How might that happen? Medicare for All and other single payer reforms are attractive and straightforward ways to cover everyone that also promise to contain cost. I’d vote for that in a heartbeat. But many others wouldn’t. Hospitals, doctors, and drug makers fear reduced revenue and disruption. Ordinary people fear higher taxes. In 2019, private insurance is expected to finance $1,278 billion (33.4%) of national health expenditures.  Substituting income tax revenue for this money would raise personal income taxes by 75%.

One way to win the coverage and cost benefits of Medicare for All while placating some of its political opponents would be to insure all Americans immediately but to phase in higher public financing gradually.

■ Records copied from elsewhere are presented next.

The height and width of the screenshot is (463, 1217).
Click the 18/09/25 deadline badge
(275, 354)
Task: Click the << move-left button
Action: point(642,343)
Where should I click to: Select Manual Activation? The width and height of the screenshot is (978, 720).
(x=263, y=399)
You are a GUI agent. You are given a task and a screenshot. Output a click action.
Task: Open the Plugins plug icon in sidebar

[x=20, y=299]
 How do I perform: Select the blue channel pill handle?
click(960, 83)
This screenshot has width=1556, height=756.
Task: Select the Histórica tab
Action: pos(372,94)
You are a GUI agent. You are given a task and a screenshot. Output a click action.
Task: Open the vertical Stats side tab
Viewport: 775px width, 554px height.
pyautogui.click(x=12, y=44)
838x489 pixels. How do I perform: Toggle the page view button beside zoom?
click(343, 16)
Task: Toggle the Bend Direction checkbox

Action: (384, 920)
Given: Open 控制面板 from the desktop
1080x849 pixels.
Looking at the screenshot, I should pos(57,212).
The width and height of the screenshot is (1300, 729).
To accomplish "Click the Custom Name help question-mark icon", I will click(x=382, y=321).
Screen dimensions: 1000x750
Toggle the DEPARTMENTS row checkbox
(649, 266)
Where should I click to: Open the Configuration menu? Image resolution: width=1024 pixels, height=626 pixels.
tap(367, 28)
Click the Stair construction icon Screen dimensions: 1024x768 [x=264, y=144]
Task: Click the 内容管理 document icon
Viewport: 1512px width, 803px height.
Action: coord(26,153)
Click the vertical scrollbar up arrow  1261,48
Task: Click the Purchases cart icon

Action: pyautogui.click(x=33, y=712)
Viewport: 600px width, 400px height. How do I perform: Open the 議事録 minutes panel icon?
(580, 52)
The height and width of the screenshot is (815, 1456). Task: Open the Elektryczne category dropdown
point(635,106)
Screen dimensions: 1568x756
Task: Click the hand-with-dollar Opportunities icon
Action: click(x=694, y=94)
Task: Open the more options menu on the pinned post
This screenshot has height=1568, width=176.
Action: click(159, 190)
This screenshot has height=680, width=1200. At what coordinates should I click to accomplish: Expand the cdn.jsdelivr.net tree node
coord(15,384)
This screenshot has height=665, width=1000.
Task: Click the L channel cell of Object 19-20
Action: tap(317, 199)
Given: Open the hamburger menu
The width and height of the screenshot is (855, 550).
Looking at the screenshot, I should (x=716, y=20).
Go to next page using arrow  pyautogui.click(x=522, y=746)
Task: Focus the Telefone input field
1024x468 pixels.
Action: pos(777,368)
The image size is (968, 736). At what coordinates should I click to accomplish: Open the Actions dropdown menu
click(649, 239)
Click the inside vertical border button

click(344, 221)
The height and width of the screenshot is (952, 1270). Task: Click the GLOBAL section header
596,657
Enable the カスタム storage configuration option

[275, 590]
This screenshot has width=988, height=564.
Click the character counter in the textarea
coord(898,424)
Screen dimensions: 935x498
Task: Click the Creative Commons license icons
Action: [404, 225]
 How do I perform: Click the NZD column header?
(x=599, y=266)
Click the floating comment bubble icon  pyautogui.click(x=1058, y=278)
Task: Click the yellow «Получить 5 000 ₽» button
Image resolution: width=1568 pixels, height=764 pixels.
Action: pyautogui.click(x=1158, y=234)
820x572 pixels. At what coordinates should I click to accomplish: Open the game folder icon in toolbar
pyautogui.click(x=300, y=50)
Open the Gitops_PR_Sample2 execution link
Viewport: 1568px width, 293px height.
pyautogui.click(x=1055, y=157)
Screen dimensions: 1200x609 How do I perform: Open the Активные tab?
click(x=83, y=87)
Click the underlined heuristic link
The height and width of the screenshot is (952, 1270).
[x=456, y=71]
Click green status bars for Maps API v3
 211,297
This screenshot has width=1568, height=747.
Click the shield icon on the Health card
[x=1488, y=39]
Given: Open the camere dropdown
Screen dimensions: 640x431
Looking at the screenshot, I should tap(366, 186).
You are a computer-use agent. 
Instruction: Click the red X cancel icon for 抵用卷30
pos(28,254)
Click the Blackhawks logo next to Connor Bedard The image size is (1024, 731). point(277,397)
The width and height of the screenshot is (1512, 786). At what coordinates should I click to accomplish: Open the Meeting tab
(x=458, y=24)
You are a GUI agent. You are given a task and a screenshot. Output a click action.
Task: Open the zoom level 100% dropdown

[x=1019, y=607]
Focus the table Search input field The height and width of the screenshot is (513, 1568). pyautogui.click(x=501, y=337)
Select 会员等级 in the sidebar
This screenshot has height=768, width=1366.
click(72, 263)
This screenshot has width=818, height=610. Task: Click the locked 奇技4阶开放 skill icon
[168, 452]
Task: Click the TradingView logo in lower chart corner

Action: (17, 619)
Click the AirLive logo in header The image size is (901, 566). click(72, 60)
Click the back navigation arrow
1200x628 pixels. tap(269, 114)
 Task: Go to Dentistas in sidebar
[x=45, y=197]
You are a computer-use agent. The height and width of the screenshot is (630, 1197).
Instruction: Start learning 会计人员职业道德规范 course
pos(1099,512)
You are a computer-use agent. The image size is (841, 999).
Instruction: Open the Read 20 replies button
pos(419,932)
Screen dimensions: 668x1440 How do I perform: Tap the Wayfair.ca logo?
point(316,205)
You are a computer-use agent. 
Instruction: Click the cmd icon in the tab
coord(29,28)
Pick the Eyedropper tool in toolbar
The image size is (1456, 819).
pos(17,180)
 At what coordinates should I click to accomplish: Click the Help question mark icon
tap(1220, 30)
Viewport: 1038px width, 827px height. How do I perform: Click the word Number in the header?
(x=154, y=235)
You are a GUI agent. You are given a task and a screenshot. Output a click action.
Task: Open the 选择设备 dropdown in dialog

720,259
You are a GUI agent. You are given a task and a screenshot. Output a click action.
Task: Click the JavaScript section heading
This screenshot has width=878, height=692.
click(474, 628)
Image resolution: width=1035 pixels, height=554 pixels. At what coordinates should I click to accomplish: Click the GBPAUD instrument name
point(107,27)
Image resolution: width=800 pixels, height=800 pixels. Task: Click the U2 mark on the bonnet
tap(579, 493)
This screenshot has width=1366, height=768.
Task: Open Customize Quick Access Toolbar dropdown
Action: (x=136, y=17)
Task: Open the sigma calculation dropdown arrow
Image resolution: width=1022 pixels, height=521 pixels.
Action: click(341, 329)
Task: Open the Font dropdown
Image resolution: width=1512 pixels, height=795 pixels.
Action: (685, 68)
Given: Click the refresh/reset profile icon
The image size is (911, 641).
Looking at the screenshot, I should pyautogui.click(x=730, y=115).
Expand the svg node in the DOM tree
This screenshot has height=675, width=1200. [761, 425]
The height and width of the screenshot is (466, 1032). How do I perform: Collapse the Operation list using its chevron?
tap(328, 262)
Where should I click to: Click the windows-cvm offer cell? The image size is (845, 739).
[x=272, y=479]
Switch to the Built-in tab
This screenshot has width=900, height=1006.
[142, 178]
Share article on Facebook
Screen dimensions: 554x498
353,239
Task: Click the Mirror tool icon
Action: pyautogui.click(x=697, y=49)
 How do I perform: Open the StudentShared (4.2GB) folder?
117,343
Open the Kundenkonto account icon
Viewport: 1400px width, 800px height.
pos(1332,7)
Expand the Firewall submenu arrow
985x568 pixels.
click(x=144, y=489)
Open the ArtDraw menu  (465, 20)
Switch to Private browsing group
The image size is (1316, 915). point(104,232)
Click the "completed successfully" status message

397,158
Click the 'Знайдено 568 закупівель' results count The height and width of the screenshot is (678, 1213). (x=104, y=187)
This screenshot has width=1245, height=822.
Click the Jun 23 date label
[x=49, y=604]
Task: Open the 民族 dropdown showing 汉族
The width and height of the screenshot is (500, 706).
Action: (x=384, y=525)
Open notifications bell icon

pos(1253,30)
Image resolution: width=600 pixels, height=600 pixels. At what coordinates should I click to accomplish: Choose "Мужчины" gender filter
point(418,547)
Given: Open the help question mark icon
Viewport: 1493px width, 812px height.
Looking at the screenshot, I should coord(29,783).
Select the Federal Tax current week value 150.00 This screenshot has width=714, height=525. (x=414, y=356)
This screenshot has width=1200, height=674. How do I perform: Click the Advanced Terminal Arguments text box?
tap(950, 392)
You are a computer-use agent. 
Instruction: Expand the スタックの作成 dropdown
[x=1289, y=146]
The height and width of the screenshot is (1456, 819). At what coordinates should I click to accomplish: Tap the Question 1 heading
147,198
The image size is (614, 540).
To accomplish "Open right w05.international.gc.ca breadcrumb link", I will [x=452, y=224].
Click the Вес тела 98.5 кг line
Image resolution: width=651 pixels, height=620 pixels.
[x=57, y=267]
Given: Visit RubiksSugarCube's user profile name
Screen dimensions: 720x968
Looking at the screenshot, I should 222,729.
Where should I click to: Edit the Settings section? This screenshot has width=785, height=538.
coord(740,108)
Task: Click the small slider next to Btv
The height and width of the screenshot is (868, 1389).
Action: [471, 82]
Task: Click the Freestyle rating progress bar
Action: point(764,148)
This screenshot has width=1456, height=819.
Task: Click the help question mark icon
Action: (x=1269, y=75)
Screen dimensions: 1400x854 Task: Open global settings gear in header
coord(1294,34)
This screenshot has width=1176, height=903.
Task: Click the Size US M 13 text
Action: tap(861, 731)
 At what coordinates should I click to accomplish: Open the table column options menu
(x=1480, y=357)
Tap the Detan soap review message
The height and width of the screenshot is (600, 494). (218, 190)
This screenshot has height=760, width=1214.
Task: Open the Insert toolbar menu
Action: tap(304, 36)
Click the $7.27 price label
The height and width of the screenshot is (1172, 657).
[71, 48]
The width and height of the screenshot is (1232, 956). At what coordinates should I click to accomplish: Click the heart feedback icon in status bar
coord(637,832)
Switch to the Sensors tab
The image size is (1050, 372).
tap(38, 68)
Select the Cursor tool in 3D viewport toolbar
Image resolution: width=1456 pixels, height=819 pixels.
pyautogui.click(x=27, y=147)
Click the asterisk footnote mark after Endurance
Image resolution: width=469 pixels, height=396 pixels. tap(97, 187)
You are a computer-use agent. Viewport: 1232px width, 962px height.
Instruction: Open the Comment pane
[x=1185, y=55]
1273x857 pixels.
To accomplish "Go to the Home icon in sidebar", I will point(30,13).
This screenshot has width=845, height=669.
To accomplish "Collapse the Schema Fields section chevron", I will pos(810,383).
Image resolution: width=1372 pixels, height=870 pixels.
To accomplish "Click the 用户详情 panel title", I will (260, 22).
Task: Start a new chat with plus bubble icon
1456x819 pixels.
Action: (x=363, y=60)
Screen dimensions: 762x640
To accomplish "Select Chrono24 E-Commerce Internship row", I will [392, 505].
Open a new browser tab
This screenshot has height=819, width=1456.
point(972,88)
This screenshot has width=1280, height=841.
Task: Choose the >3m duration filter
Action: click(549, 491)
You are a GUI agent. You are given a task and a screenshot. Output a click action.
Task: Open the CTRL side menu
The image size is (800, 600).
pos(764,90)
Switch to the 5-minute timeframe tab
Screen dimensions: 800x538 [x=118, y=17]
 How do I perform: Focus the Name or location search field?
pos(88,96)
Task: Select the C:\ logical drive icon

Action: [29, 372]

That could be done by allowing states to pool Medicare, Medicaid, and other public health dollars spent in their state, along with private insurance dollars. Employers, employees, and individuals would be obliged to continue to pay insurance premiums or pay a tax equal to premiums. But these premiums would be frozen in the dollars of 2019. All increases in health care spending would be financed only through higher public payments.  Public and private dollars would be pooled and employed to back insurance coverage for all state residents.

Containing costs and assuring medical security (having confidence that a person who’s ill or injured will receive appropriate, effective, competent, speedy, and kind care—without high out-of-pocket payments or fear of bankruptcy), will demonstrate government’s competence to address problems that had been thought intractable. This will build support for further public actions to improve health. Those actions should include financing improved job training, environmental protection, boosting housing supply to lower cost of housing, nutrition, transportation, and other investments that will help boost Americans’ health—and also our economic and social well-being.

Inevitably, each of us will work in the area we believe to be more strategic or important, and also more fertile for cultivating progress. But together, it will be valuable to pursue a balance of efforts to fix health care and to address non-medical influences on health and well-being.